ЗАДАНИЯ ДЛЯ ВЫПОЛНЕНИЯ:
**a)** Выпишите все вопросительные предложения из фрагмента о самозванстве.
**b)** На что, согласно фрагменту о самозванстве, ориентируется самозванческая мотивация?
**c)** Определите, согласуются ли с фрагментом о самозванстве следующие утверждения, и подкрепите каждый ответ точной цитатой:
(i) самозванство коренится в онтологическом импульсе человеческой свободы;
(ii) психологические концепции мотивации позволяют надежно отличить самозванца от призванного творца;
(iii) самозванство реализуется в социальных эмоциях гордости и стыда.

И наконец, на этой шкале улавливается самое главное в контексте проблемы самозванства – его интимнейшая связь со святая святых, с высшими проявлениями человеческого духа – призванием и творчеством. Эта связь настолько тесна и интимна, что с чисто психологической точки зрения они практически неразличимы. Для их отличения самые тонкие и изощренные психологические концепции мотивации уже бессильны. Спасибо и на том, что смогли подвести к сердцевине проблемы. Сердцевина же эта – в критериях отличия одержимого самозванца от призванного творца; невменяемого фанатика от гиперответственного святого. Там, где проходят границы между ними – проходят границы добра и зла.
Каковы эти границы? Где они пролегают? Что есть творчество и что есть святость, и чем они отличны от самозванства? Об этом дальнейшее.
– Самозванство неизбывно, так как коренится в онтологическом импульсе человеческой свободы, оно
– Его предпосылкой, подпочвой является сопричастность личности конкретному нормативно-ценностному синтезу, социальной общности, «мы»;
– Реализуется оно в социальных эмоциях гордости и стыда, сопровождающих бытие-под-взглядом личности;
– В зависимости от информационного баланса этих эмоций проявляется и их сила;
– Самозванческое, ничтожащее качество этих эмоций проявляется в глумливости торжества, смеха, бесстыдной гордыне самоутверждения за счет других;
– Самозванческая мотивация ориентируется на внешнее признание;
– Психологически самозванчески трудноотличимо от призвания – тем более необходим концептуальный анализ их отличий.

НАБОР МАТЕРИАЛОВ:
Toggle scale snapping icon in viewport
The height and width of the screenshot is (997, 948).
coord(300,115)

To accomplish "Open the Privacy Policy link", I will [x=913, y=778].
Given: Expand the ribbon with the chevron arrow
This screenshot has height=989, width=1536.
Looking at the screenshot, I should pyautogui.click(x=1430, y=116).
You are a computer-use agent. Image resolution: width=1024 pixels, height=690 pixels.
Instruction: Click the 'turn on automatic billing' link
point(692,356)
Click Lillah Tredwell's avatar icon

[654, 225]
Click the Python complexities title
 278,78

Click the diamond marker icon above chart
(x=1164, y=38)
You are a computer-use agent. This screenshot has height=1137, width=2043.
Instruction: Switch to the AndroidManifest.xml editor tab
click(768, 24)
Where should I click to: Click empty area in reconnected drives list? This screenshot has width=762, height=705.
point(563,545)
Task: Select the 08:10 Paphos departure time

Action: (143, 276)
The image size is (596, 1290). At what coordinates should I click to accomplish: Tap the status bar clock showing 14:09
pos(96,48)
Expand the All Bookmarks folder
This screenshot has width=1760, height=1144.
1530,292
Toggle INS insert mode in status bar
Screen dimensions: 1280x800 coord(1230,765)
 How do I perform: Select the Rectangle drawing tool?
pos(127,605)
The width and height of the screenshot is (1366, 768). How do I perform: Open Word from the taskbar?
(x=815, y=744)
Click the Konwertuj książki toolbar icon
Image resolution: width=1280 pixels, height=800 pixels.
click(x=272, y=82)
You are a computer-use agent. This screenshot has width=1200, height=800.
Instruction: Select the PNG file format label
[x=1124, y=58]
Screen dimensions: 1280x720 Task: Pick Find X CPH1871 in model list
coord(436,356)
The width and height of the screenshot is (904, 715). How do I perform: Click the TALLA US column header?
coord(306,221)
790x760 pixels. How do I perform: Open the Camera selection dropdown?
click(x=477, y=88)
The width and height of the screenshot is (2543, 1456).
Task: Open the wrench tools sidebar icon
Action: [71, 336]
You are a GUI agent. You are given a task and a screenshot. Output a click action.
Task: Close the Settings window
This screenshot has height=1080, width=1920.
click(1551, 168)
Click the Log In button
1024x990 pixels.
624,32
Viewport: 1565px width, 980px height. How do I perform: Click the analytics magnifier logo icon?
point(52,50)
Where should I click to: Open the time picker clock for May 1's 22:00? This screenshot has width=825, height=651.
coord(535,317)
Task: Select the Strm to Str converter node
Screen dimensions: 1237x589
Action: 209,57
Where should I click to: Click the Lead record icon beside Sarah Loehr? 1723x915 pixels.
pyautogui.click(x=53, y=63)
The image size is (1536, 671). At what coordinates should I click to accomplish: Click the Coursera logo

ОТВЕТЫ НА ЗАДАНИЯ:
**a)**
1. Каковы эти границы?
2. Где они пролегают?
3. Что есть творчество и что есть святость, и чем они отличны от самозванства?

**b)** На внешнее признание.

**c)**
(i) Да: «коренится в онтологическом импульсе человеческой свободы».
(ii) Нет: «Для их отличения самые тонкие и изощренные психологические концепции мотивации уже бессильны».
(iii) Да: «Реализуется оно в социальных эмоциях гордости и стыда».